→ **Stored dataset items**
§

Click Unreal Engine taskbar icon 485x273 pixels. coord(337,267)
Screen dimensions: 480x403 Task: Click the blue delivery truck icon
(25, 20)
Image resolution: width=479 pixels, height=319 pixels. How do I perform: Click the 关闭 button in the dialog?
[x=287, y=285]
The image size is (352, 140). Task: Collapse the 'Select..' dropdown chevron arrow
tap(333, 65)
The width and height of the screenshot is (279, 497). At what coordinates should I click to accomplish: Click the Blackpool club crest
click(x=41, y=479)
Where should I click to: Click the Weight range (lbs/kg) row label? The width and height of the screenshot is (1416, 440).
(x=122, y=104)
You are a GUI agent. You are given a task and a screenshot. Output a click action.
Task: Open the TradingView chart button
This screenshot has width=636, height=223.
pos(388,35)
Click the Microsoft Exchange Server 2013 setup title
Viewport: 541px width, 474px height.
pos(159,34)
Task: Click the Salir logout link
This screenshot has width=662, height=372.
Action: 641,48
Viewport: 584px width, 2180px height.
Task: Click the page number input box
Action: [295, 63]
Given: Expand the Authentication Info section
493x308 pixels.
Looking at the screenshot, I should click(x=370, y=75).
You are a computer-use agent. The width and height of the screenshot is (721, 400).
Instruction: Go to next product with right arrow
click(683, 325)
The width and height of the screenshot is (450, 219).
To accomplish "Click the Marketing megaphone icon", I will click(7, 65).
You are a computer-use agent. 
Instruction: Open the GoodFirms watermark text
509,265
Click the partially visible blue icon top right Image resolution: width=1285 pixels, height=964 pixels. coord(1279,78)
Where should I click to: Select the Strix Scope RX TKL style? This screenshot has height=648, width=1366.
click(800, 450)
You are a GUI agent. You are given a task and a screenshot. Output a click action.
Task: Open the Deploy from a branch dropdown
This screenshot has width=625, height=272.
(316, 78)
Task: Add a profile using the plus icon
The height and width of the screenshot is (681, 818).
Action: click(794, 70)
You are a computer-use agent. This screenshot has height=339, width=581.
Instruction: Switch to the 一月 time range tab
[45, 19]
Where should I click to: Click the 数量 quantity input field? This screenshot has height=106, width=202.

§

→ **REQUIRED WORK**
Would you write out the full set of records above without alteration?

→ **REPLY TO THE TASK**
Click Unreal Engine taskbar icon 485x273 pixels. coord(337,267)
Screen dimensions: 480x403 Task: Click the blue delivery truck icon
(25, 20)
Image resolution: width=479 pixels, height=319 pixels. How do I perform: Click the 关闭 button in the dialog?
[x=287, y=285]
The image size is (352, 140). Task: Collapse the 'Select..' dropdown chevron arrow
tap(333, 65)
The width and height of the screenshot is (279, 497). At what coordinates should I click to accomplish: Click the Blackpool club crest
click(x=41, y=479)
Where should I click to: Click the Weight range (lbs/kg) row label? The width and height of the screenshot is (1416, 440).
(x=122, y=104)
You are a GUI agent. You are given a task and a screenshot. Output a click action.
Task: Open the TradingView chart button
This screenshot has width=636, height=223.
pos(388,35)
Click the Microsoft Exchange Server 2013 setup title
Viewport: 541px width, 474px height.
pos(159,34)
Task: Click the Salir logout link
This screenshot has width=662, height=372.
Action: 641,48
Viewport: 584px width, 2180px height.
Task: Click the page number input box
Action: [295, 63]
Given: Expand the Authentication Info section
493x308 pixels.
Looking at the screenshot, I should click(x=370, y=75).
You are a computer-use agent. The width and height of the screenshot is (721, 400).
Instruction: Go to next product with right arrow
click(683, 325)
The width and height of the screenshot is (450, 219).
To accomplish "Click the Marketing megaphone icon", I will click(7, 65).
You are a computer-use agent. 
Instruction: Open the GoodFirms watermark text
509,265
Click the partially visible blue icon top right Image resolution: width=1285 pixels, height=964 pixels. coord(1279,78)
Where should I click to: Select the Strix Scope RX TKL style? This screenshot has height=648, width=1366.
click(800, 450)
You are a GUI agent. You are given a task and a screenshot. Output a click action.
Task: Open the Deploy from a branch dropdown
This screenshot has width=625, height=272.
(316, 78)
Task: Add a profile using the plus icon
The height and width of the screenshot is (681, 818).
Action: click(794, 70)
You are a computer-use agent. This screenshot has height=339, width=581.
Instruction: Switch to the 一月 time range tab
[45, 19]
Where should I click to: Click the 数量 quantity input field? This screenshot has height=106, width=202.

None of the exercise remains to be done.